Justin,
On Fri, 09 Jul 2004 13:24:50 -0400, Justin Permar wrote:
>
>Werner Guttmann wrote:
>
>>Justin,
>>
>>if you were to use Castor JDO as persistance framework, the solution would be
>>simple: write a mapping file for the
>>classes generated, and map them to the corresponding tables.
>>
>>Werner
>>
>>On Fri, 09 Jul 2004 11:12:12 -0400, Justin Permar wrote:
>>>TWIMC,
>>> What I would like to do is start with an XML schema, generate an
>>>object via the source generator that is persistable. As an example,
>>>generate an object with appropriate xdoclet tags in the file so that it
>>>is persistable via hibernate. The goal is a seamless persistence
>>>mechanism for all XML data. Is such a thing possible with current castor
>>>(or possible with some modification, such as generation of hibernate
>>>xdoclet tags in the generated objects that can then be processed to
>>>produce hibernate mapping files)?
>>> Thanks in advance.
>>>
>>>Justin
>>
>I believe (correct me if I'm wrong) that the same solution would work
>for Hibernate. However, I'm really looking for a way to generate that
>mapping file (there currently is no database schema that I have to
>adhere to, so any mapping is fair game).

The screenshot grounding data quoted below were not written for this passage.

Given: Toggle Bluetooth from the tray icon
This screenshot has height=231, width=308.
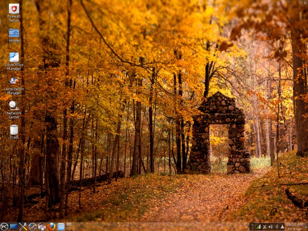Looking at the screenshot, I should [276, 226].
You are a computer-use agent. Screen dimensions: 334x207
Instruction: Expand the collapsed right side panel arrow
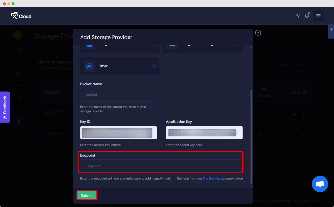click(331, 30)
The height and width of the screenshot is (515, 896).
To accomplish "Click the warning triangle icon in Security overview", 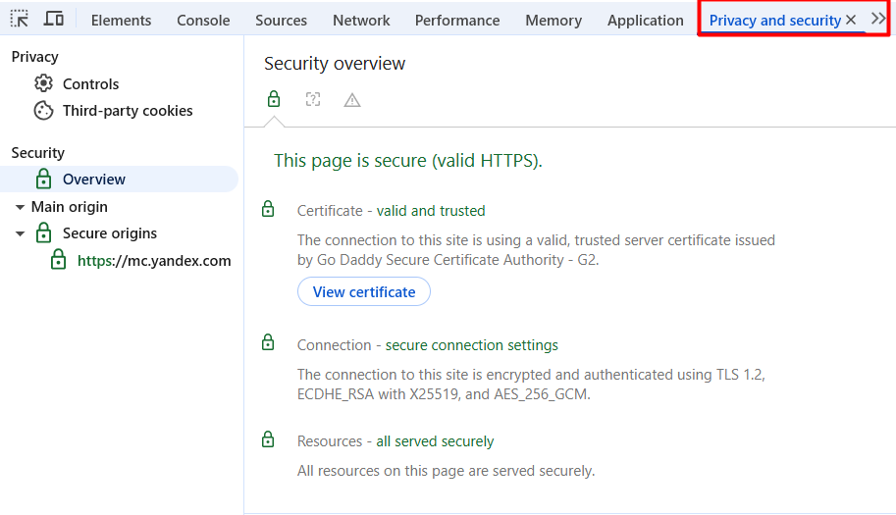I will [x=352, y=100].
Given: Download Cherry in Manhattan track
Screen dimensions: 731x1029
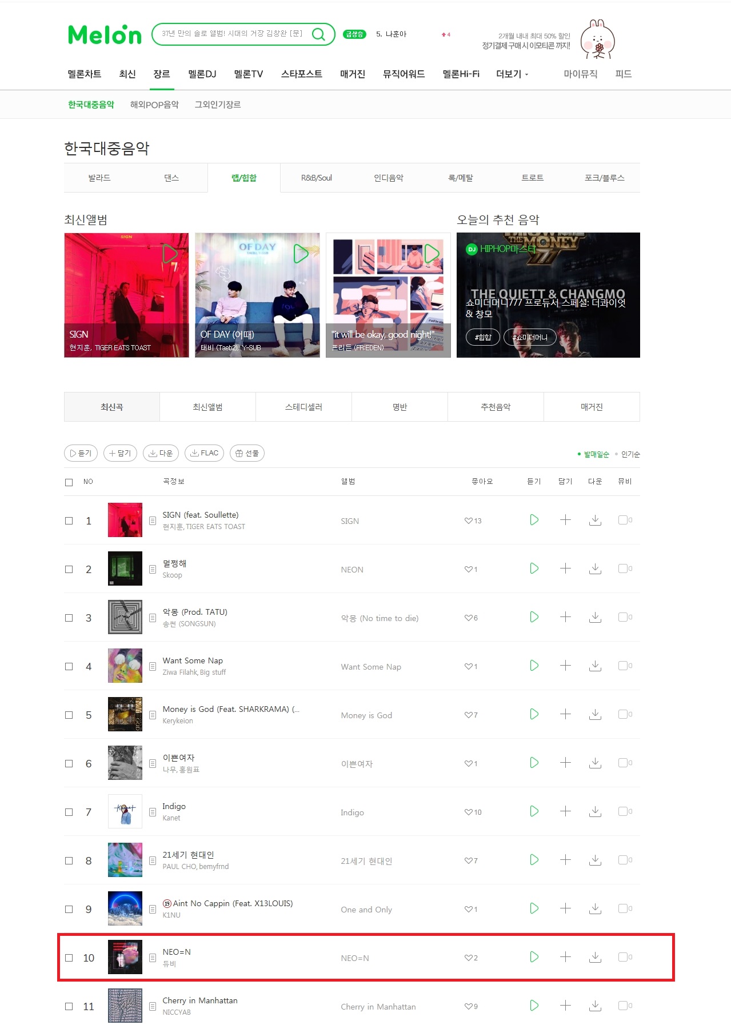Looking at the screenshot, I should (595, 1006).
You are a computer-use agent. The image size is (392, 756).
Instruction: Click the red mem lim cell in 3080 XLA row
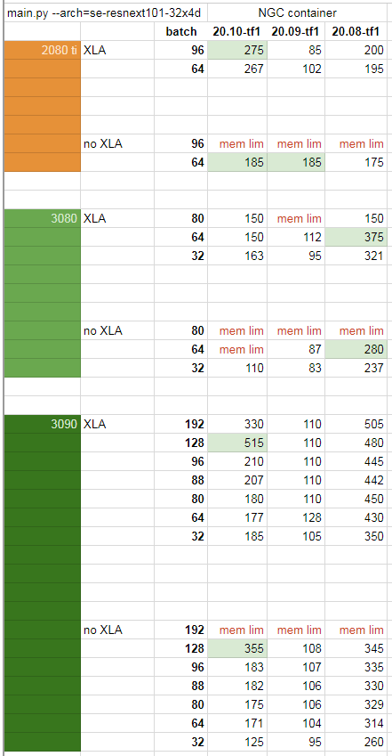(x=296, y=218)
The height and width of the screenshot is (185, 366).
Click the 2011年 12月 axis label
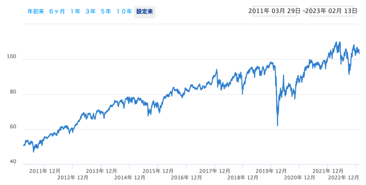coord(44,171)
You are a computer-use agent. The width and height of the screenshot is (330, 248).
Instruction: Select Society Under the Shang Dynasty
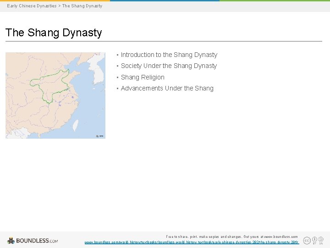(169, 66)
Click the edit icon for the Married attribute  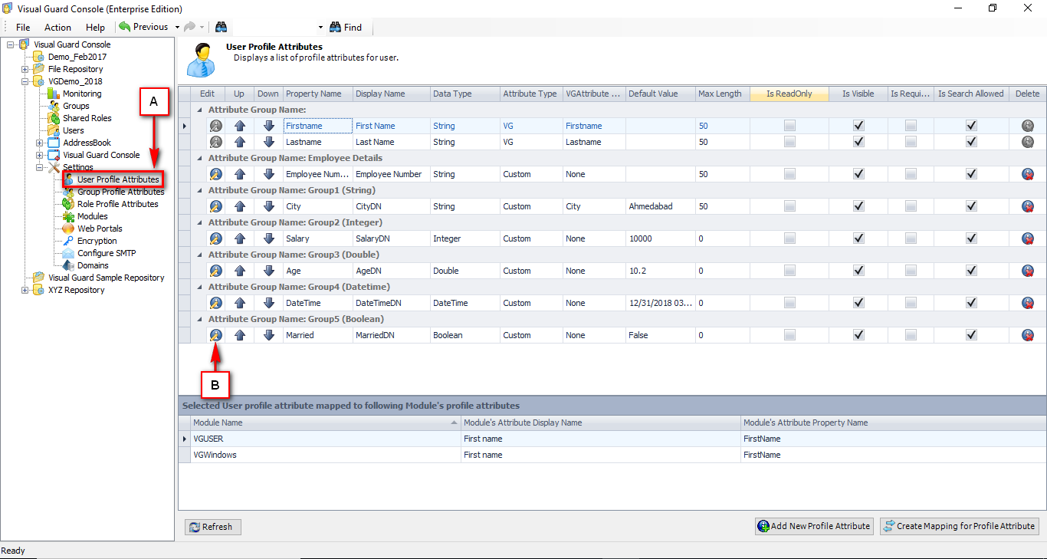[x=216, y=335]
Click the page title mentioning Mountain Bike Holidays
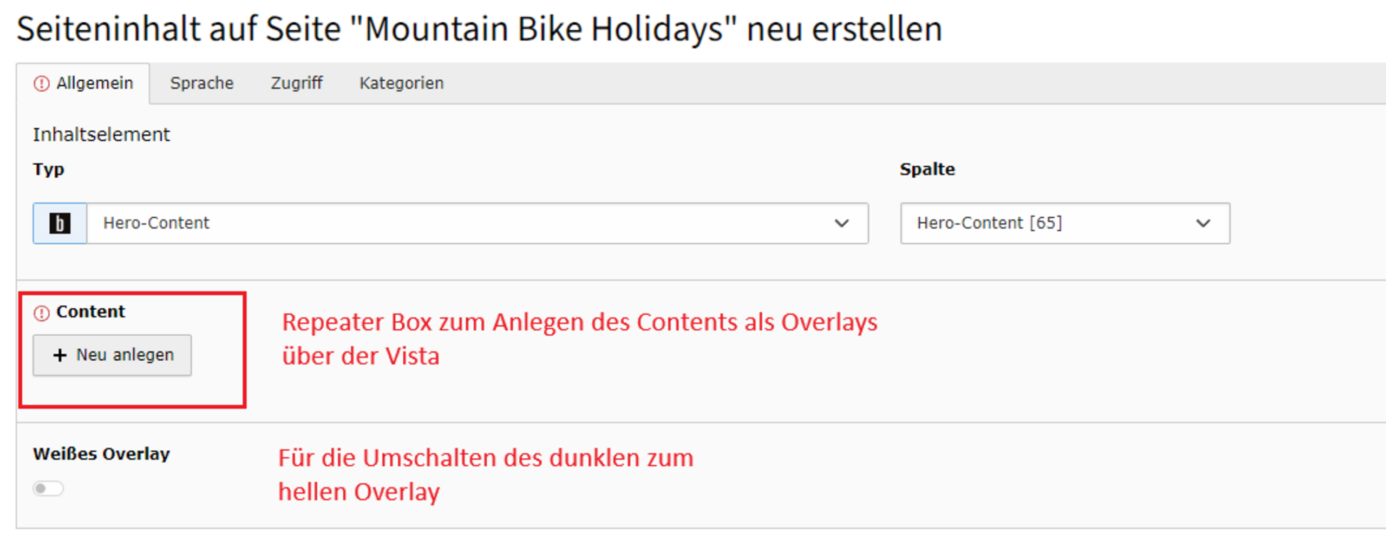 click(479, 29)
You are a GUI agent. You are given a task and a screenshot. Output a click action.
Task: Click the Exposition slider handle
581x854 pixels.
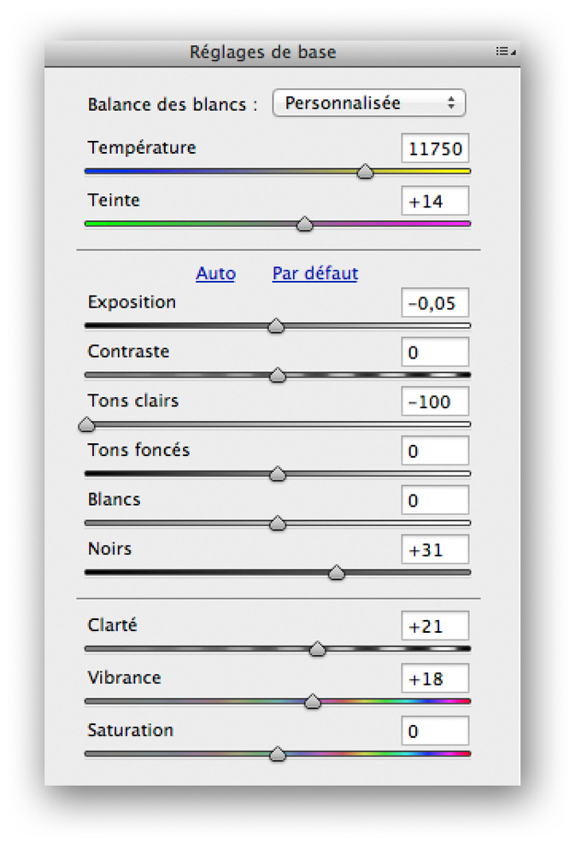[276, 325]
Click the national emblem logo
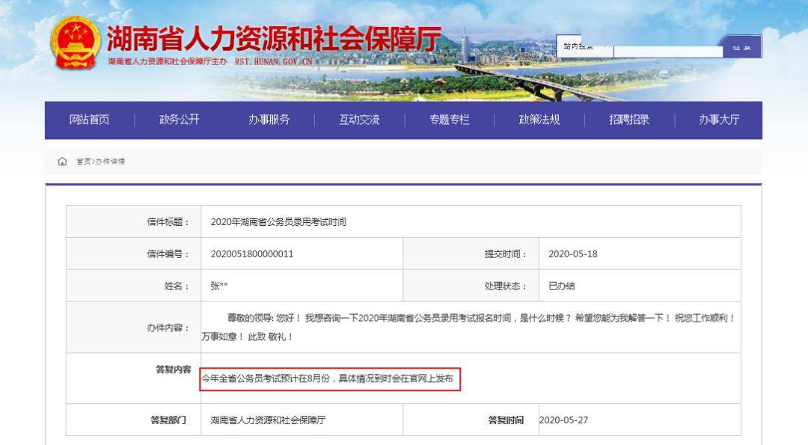 coord(76,43)
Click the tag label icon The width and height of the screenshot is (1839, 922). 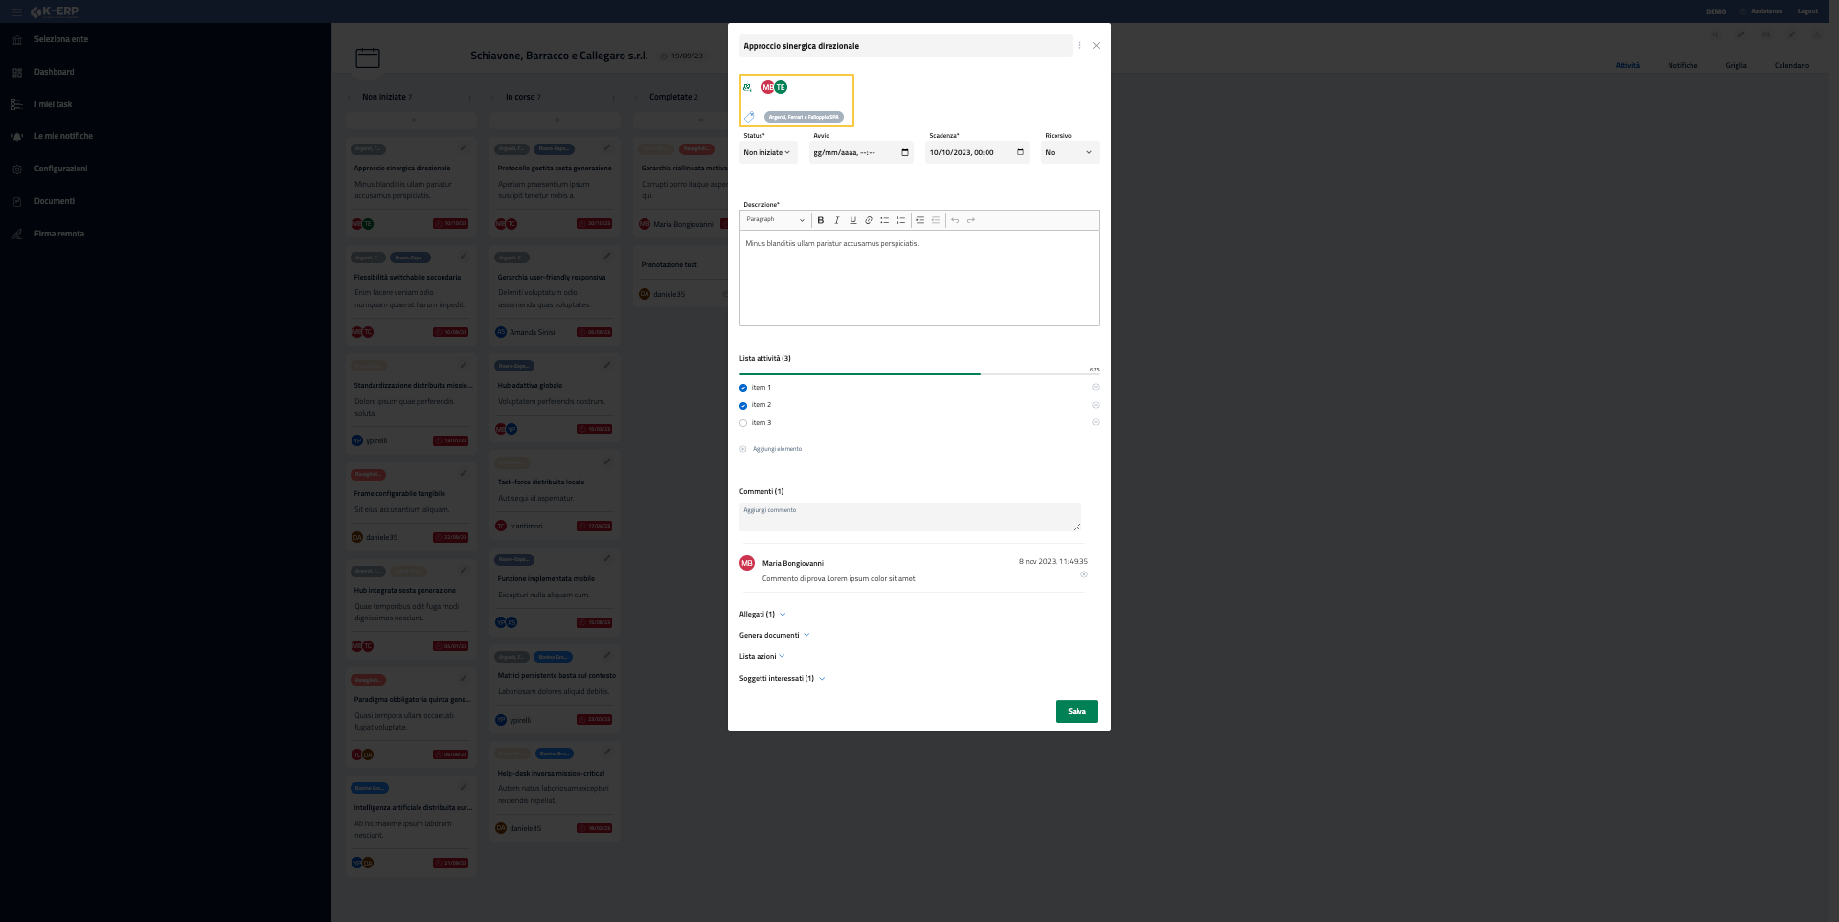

Two options come to my mind:
a) Use XDoclet on the generated classes, after you've added tags.
b) Use Castor's MappingTool. There's been a quite recent thread on castor-user that
shows how to use it.
>The actual persistence
>implementation is unimportant to me, so if generating the mapping for
>Castor JDO is easier, that's excellent.
>
>It may be that what I'm actually looking for is a mapping from XML
>schema to java objects to relational schema. It seems JAXB/Castor
>generator solves the XML -> Java objects side of things, and Castor
>JDO/Hibernate solves the Java objects -> persistence problem, but the
>java objects in each case are different.
Are they ? They do not have to be, if if there's a difference, all you need is a bit
of glue in between, which could be done in many ways.
>I'm interested in generating a
>Java object from the XML schema that can also be used directly for
>persistence.
Just create a mapping file that suits you specific needs. But I cannot see why you
could not map this class hierarchy to a database scheme.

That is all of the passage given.